The official arrival of iOS 16 has made a handful of audio upgrades available to iPhone users, the key one being Personalized Spatial Audio, a feature that taps the iPhone’s TrueDepth camera to create a profile tuned for the listener’s ears when using AirPods Pro (1st or 2nd generation), AirPods Max, AirPods 3, or Beats Fit Pro headphones. Apple Music subscribers should by now be well-acquainted with the benefits of Spatial Audio, but there are other Apple Music-specific features arriving with iOS 16 that make the service easier and more enjoyable to use.
Full-screen music player
When playing tracks in Apple Music, the app’s lock screen widget now shows which Apple devices (e.g., AirPods Pro, AirPods Max) are connected via Bluetooth. But that’s just a minor change. You can now press on the widget and it expands, giving you a full-screen view of the album cover art, along with controls like a button to jump to the Playing Next screen and the “3 dots” that call up options to Add to Library or Playlist, Show Album, Create Station, and Love (or dislike) tracks.
※
◆ USING THE INFORMATION:
a. Answer these from the iOS 16 Apple Music text:
(i) Which headphones can use Personalized Spatial Audio?
(ii) What does the Apple Music lock screen widget now show while tracks play?
(iii) What options do the "3 dots" bring up?
b. According to the iOS 16 Apple Music text, why does Personalized Spatial Audio use the iPhone's TrueDepth camera?
The lines after this come from a different source.

◆ DATASET EXCERPT:
※
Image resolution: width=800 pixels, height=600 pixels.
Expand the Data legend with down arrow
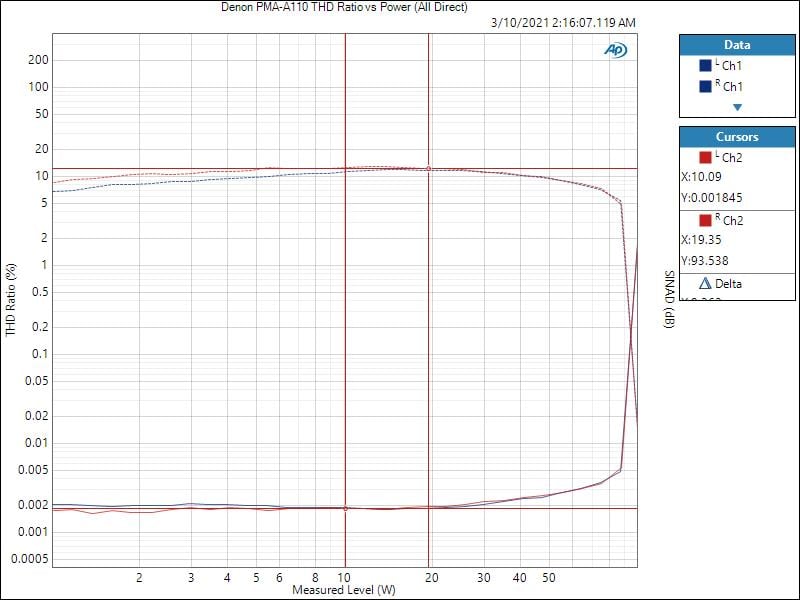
※
◆ TASK-BY-TASK OUTPUTS:
a.
(i) AirPods Pro (1st or 2nd generation), AirPods Max, AirPods 3, and Beats Fit Pro.
(ii) It shows which Apple devices, such as AirPods Pro or AirPods Max, are connected by Bluetooth.
(iii) Add to Library or Playlist, Show Album, Create Station, and Love (or dislike) tracks.

b. It uses the TrueDepth camera to make a profile tuned to the listener's ears when using AirPods Pro (1st or 2nd generation), AirPods Max, AirPods 3, or Beats Fit Pro.